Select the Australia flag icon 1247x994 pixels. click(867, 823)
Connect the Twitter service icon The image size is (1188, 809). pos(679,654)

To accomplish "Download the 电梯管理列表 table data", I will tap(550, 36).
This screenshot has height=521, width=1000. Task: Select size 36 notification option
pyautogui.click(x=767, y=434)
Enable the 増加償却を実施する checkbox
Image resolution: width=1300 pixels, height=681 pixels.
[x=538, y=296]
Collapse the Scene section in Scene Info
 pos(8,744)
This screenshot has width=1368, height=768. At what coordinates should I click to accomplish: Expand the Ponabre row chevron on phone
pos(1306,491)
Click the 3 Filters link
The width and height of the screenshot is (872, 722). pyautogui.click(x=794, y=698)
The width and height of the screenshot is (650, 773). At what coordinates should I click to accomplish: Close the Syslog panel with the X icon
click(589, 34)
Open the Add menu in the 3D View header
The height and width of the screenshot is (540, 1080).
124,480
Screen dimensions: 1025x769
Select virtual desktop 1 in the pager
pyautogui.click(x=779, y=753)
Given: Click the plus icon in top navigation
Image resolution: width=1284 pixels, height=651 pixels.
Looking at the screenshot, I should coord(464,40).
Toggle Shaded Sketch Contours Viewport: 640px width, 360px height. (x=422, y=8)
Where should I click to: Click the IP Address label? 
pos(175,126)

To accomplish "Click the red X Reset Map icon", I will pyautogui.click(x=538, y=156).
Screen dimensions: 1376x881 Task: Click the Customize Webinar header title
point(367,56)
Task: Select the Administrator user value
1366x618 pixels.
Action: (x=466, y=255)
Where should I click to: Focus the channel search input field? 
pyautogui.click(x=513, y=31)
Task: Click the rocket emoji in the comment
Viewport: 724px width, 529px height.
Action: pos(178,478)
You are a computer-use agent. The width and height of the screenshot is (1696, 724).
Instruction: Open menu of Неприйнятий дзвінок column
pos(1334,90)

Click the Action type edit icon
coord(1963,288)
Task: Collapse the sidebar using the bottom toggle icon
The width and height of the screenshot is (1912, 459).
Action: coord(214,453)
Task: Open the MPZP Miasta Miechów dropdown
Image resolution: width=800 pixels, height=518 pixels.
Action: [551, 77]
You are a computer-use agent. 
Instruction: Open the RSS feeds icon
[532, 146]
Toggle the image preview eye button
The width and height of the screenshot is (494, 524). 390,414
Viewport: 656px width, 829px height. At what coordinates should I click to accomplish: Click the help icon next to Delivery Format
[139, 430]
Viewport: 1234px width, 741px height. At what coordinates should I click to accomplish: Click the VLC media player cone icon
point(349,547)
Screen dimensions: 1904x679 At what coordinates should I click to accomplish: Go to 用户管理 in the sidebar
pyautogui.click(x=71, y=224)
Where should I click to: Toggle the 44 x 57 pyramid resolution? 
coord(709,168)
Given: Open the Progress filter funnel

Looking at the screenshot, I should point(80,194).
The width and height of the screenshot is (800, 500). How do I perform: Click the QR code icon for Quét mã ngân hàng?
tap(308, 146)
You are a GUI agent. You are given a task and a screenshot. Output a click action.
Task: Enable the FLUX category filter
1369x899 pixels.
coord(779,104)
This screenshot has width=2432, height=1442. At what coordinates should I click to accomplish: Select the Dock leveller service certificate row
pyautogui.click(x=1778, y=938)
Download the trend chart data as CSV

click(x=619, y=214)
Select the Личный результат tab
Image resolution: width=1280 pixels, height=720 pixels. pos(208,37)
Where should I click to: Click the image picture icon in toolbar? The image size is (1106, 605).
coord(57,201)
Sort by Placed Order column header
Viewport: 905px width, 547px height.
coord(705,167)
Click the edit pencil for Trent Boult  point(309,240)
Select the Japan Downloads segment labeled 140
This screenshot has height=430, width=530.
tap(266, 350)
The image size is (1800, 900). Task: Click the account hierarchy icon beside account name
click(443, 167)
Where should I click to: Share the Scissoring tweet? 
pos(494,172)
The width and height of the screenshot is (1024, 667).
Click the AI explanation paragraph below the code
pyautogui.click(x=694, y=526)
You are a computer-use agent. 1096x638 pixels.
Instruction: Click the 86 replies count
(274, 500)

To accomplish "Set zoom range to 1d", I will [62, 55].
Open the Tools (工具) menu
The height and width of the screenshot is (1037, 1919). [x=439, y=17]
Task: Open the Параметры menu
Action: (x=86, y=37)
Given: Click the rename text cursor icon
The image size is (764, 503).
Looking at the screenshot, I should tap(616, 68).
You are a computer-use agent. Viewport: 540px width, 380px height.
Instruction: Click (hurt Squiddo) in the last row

* [PROBLEM DESCRIPTION]
Exactly how many lines of the listing above contain the string "will"? Give no more than the number.

* [WRITTEN REPLY]
3